▶ _Short exercise_
In the data that follows, copy out word for word everything from the line containing "Task: Open the Perkembangan tab" through the line containing "Action: click(746, 248)", including both of those lines, and leave out the pictures.

▶ _Records for this exercise_
▬▬▬
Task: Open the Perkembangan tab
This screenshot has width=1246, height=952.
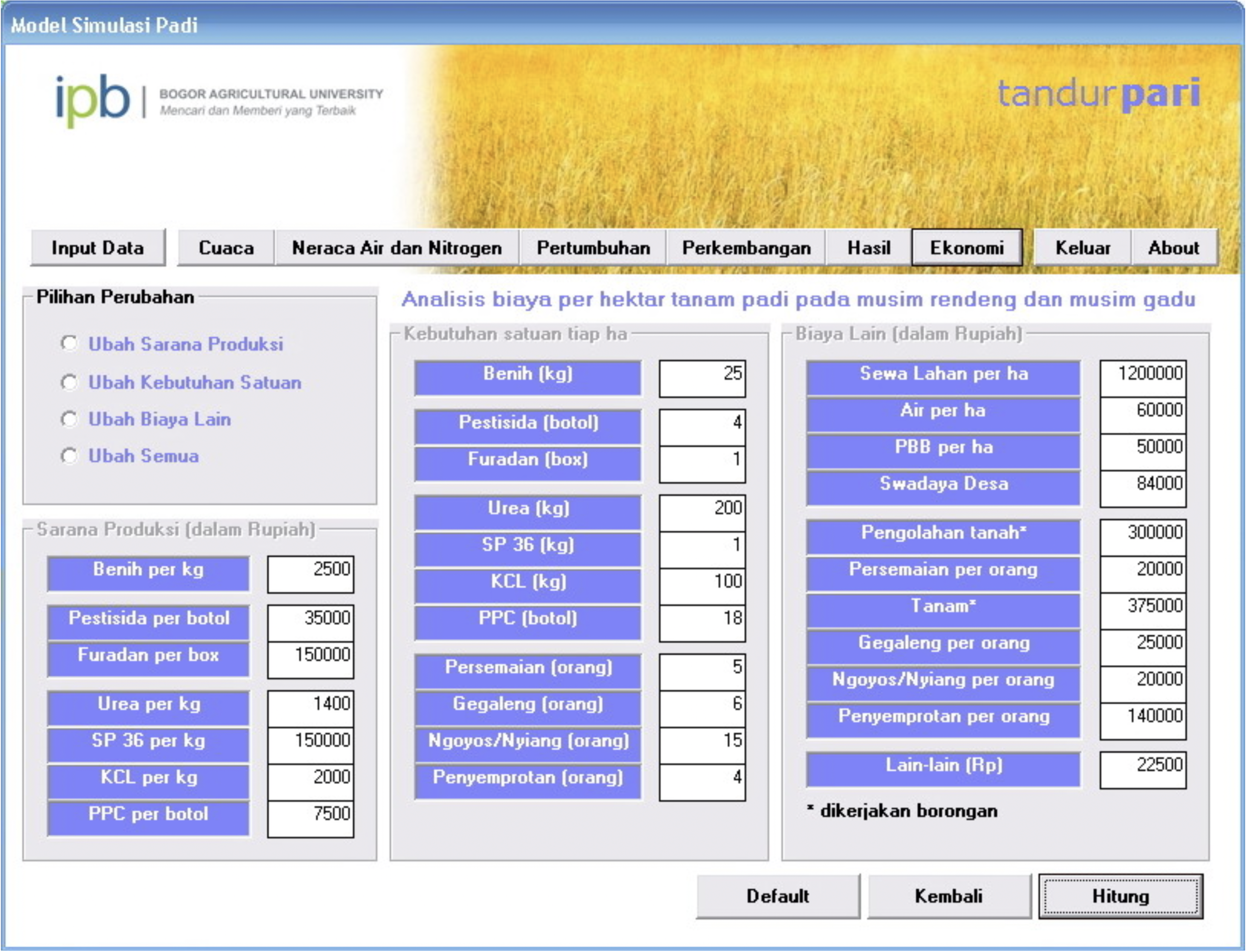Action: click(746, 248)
▬▬▬
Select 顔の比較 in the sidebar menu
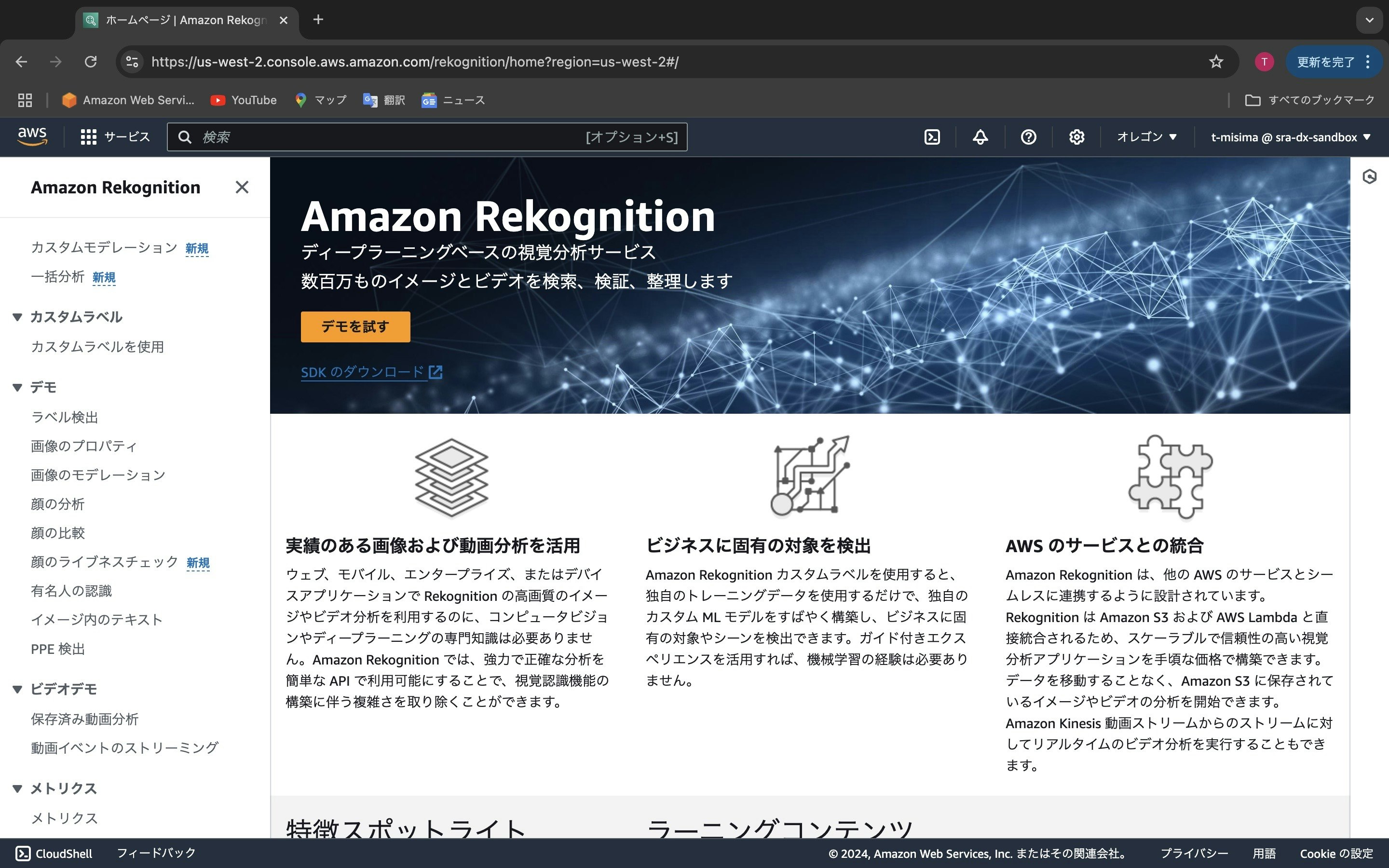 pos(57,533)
▬▬▬
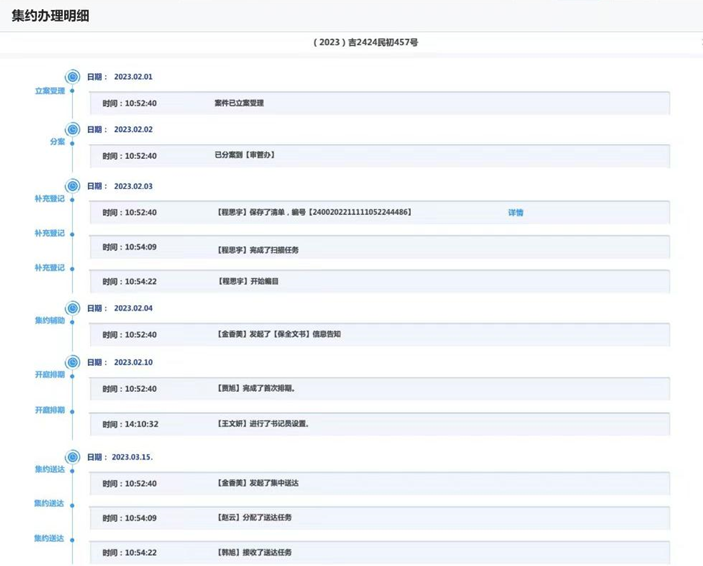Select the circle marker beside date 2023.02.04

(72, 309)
▬▬▬
▶ _Written reply_
Task: Open the Perkembangan tab
This screenshot has width=1246, height=952.
Action: click(746, 248)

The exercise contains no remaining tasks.